● ABOUT THIS EXERCISE:
Which lines of the entries below contain the string "Kirke"? Copy each one.

Saved data entries

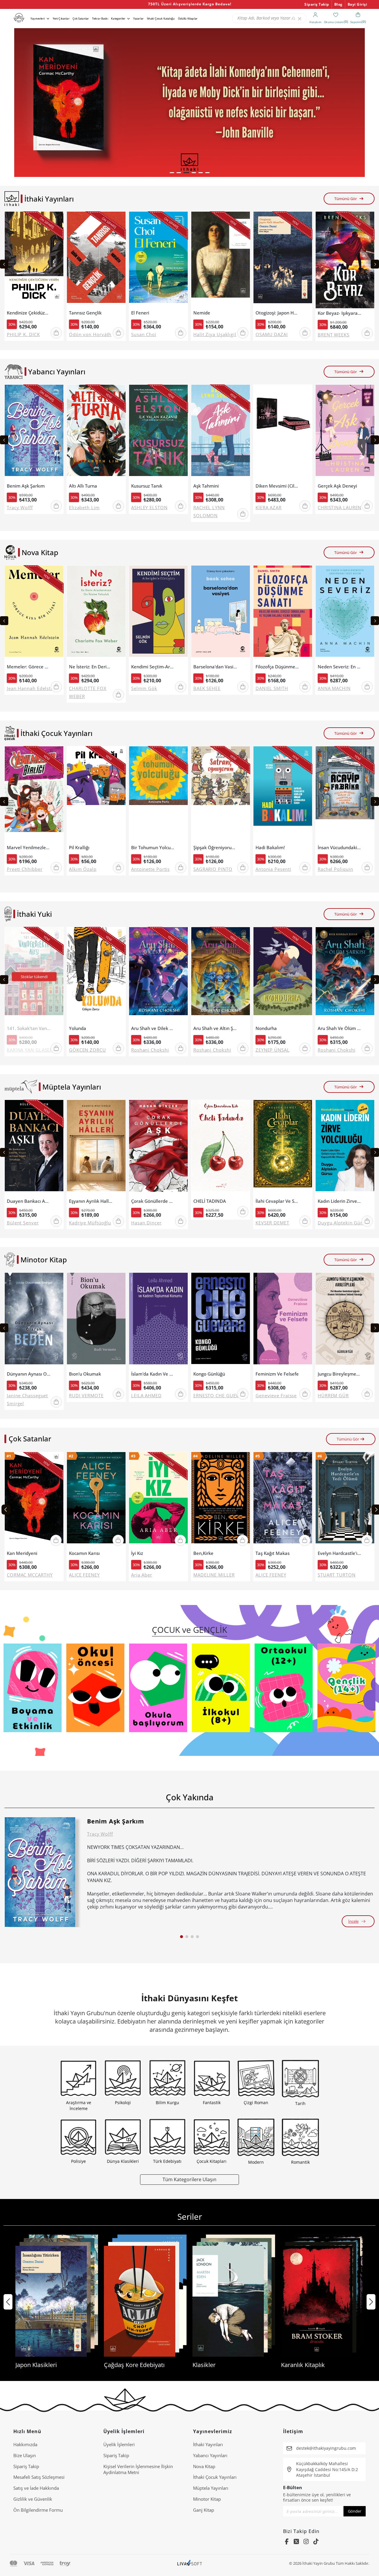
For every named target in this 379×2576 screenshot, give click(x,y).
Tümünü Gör (345, 198)
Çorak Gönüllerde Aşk (153, 1201)
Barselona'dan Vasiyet (215, 667)
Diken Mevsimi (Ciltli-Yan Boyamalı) (277, 486)
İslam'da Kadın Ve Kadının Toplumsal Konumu (153, 1374)
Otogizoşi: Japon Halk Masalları (277, 313)
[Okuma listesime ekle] (57, 219)
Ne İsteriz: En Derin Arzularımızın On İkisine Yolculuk (91, 667)
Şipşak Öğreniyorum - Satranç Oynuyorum (215, 847)
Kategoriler (118, 18)
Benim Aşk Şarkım (26, 486)
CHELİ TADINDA (209, 1201)
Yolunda (77, 1028)
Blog (338, 4)
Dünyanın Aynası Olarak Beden (28, 1374)
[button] (172, 172)
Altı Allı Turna (83, 486)
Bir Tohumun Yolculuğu (153, 847)
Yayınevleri (37, 18)
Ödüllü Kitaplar (187, 18)
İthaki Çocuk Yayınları (215, 2477)
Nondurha (266, 1028)
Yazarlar (138, 18)
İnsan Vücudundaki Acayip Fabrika (339, 847)
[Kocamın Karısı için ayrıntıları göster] (96, 1500)
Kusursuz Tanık (146, 486)
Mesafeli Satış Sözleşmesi (39, 2477)
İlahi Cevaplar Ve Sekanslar (277, 1201)
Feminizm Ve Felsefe (277, 1374)
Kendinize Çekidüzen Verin (28, 313)
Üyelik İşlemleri (119, 2444)
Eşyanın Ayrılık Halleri (91, 1201)
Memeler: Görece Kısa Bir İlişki (28, 667)
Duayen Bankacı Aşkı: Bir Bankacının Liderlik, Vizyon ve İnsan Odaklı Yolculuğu (28, 1201)
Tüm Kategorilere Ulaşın (189, 2179)
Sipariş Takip (316, 4)
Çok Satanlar (81, 18)
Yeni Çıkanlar (61, 18)
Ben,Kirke (203, 1553)
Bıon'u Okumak (85, 1374)
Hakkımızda (25, 2444)
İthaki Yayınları (208, 2444)
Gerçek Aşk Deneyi (337, 486)
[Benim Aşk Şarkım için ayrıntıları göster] (40, 1872)
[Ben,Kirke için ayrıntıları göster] (220, 1500)
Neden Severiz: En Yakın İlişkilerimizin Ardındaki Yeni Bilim (339, 667)
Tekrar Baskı (100, 18)
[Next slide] (375, 264)
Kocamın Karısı (84, 1553)
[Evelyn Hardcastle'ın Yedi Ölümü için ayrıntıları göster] (345, 1500)
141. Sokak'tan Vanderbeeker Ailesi (28, 1028)
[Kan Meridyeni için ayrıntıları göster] (34, 1500)
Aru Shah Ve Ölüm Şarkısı (339, 1028)
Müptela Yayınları (210, 2488)
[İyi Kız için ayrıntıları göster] (158, 1500)
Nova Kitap (204, 2466)
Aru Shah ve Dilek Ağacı (153, 1028)
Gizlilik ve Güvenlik (32, 2499)
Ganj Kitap (203, 2510)
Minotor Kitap (207, 2499)
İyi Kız (137, 1553)
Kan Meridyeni (22, 1553)
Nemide (201, 313)
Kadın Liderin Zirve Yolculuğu (339, 1201)
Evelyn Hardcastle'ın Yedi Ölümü (339, 1553)
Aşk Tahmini (206, 486)
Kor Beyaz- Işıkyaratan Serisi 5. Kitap (339, 313)
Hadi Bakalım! (270, 847)
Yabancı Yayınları (210, 2455)
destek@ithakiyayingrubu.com (326, 2448)
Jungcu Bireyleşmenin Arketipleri (339, 1374)
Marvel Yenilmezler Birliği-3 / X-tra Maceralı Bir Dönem (28, 847)
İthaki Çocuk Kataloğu (161, 18)
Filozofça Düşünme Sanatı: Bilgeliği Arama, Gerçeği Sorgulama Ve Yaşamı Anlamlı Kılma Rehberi (277, 667)
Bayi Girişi (357, 4)
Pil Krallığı (79, 847)
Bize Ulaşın (24, 2455)
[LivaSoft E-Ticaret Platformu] (189, 2563)
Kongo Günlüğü (209, 1374)
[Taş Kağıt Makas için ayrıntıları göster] (282, 1500)
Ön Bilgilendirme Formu (38, 2510)
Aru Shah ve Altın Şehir (215, 1028)
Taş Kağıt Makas (273, 1553)
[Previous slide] (4, 264)
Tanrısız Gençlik (85, 313)
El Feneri (140, 313)
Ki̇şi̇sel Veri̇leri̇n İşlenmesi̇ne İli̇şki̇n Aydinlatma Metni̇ (138, 2469)
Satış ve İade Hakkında (36, 2488)
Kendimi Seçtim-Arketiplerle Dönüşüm (153, 667)
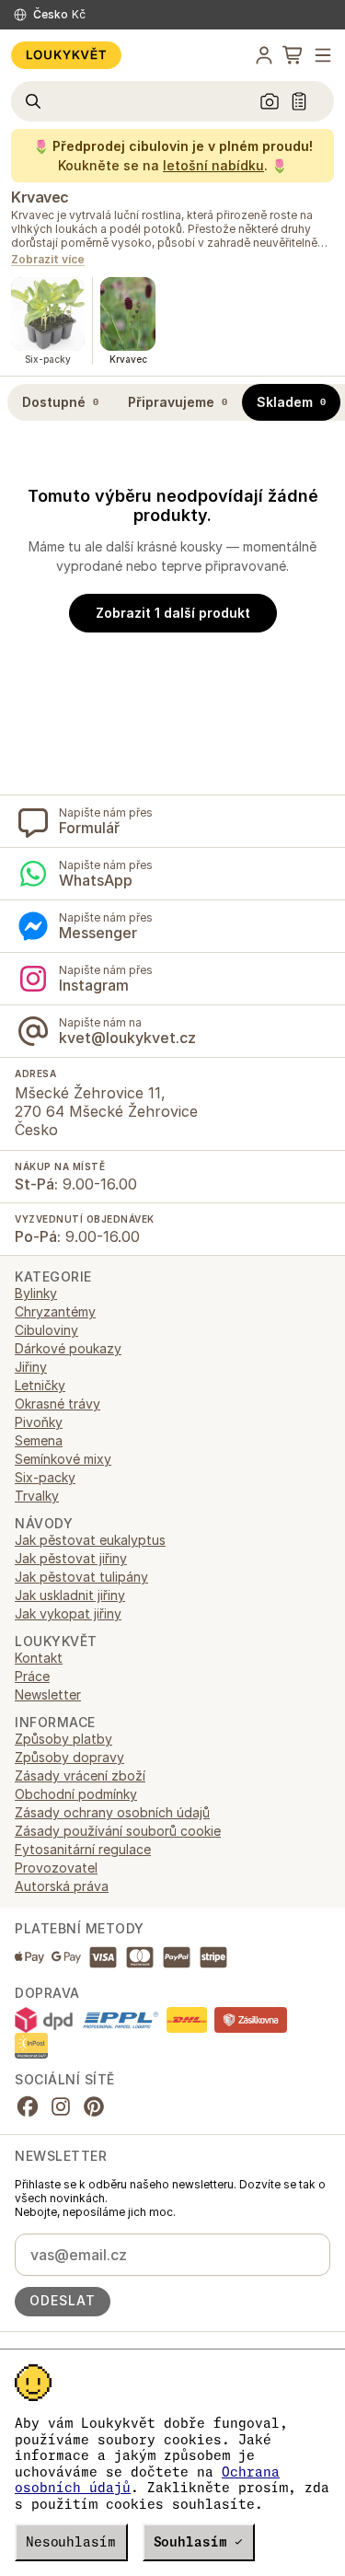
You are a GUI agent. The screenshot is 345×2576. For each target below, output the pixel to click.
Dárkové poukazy (68, 1348)
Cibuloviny (46, 1330)
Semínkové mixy (63, 1459)
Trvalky (37, 1495)
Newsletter (48, 1694)
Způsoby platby (63, 1738)
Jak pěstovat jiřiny (71, 1558)
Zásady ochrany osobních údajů (112, 1812)
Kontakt (39, 1657)
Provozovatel (56, 1867)
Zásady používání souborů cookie (118, 1831)
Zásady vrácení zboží (80, 1775)
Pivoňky (39, 1422)
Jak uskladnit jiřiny (70, 1595)
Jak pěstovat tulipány (81, 1576)
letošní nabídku (213, 165)
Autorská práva (62, 1886)
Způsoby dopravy (69, 1757)
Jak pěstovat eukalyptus (90, 1540)
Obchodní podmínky (76, 1794)
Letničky (40, 1385)
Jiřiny (31, 1367)
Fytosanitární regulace (83, 1849)
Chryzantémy (55, 1311)
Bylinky (36, 1293)
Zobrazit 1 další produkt (173, 613)
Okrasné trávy (57, 1403)
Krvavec (40, 197)
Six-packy (45, 1477)
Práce (32, 1676)
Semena (39, 1440)
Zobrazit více (48, 260)
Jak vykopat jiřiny (68, 1613)
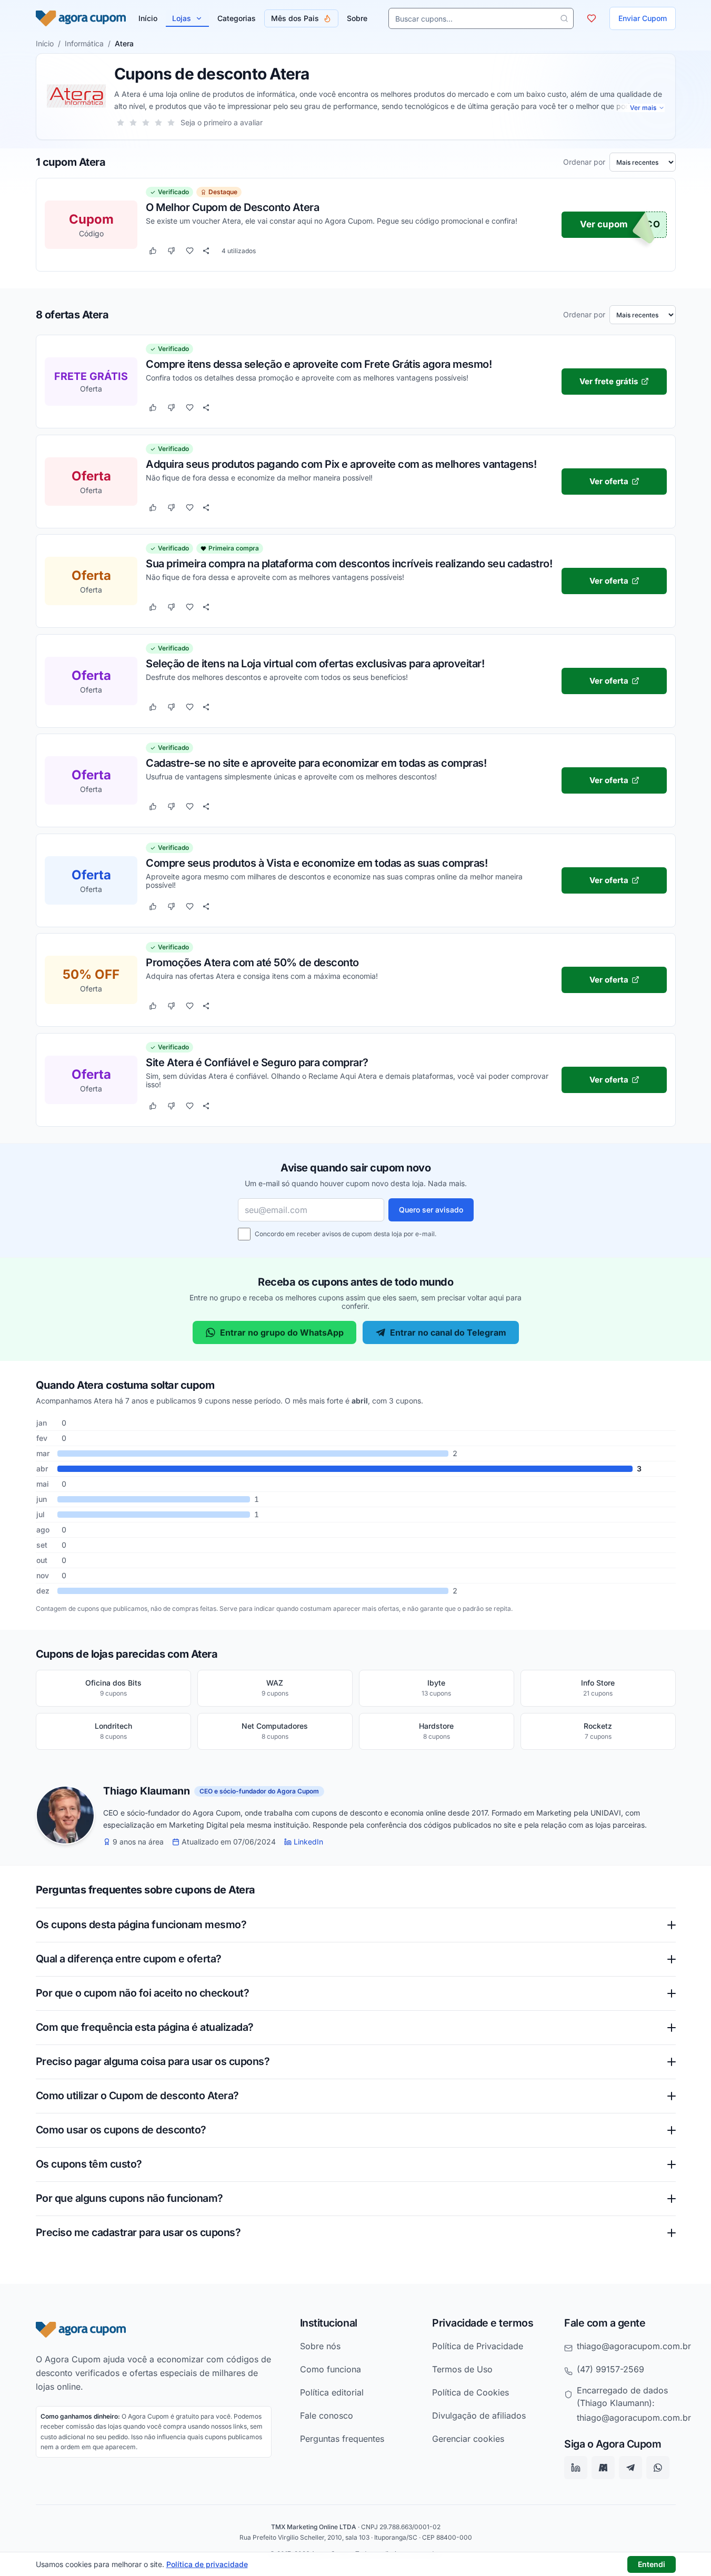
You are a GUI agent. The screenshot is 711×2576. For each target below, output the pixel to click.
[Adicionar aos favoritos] (190, 251)
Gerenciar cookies (468, 2438)
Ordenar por (584, 162)
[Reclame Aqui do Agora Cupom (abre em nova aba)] (603, 2468)
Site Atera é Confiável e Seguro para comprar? (257, 1062)
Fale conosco (326, 2415)
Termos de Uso (462, 2369)
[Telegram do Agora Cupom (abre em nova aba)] (630, 2468)
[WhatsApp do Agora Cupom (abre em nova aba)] (657, 2468)
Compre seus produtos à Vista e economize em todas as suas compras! (316, 862)
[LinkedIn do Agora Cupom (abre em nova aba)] (575, 2468)
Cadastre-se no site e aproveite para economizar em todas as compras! (316, 762)
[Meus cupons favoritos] (591, 18)
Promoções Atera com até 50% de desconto (252, 962)
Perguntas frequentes (342, 2438)
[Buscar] (564, 18)
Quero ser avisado (431, 1209)
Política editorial (332, 2392)
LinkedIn (308, 1842)
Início (45, 43)
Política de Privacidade (477, 2346)
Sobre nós (320, 2346)
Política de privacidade (207, 2564)
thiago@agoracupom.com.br (634, 2346)
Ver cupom (604, 224)
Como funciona (330, 2369)
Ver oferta (608, 481)
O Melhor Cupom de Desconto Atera (232, 207)
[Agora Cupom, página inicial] (81, 18)
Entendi (651, 2564)
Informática (84, 43)
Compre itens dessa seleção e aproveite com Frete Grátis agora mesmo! (319, 363)
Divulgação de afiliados (479, 2415)
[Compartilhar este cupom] (206, 251)
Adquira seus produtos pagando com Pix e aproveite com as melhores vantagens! (341, 463)
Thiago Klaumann (146, 1791)
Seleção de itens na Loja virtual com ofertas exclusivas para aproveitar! (315, 663)
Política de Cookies (470, 2392)
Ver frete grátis (608, 381)
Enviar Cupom (642, 18)
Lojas (181, 18)
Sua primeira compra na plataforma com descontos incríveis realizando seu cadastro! (349, 563)
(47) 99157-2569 (610, 2369)
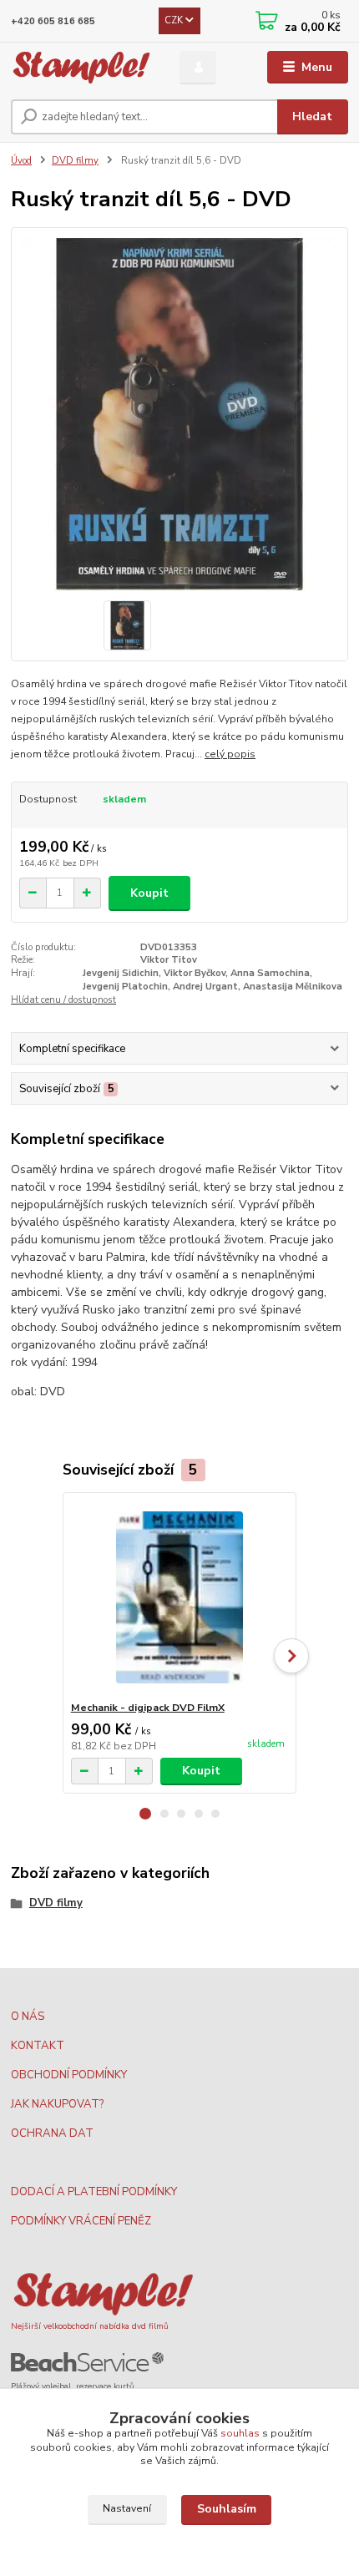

● RESULT FOR THIS TASK:
Ben,Kirke (203, 1553)
[Ben,Kirke için ayrıntıları göster] (220, 1500)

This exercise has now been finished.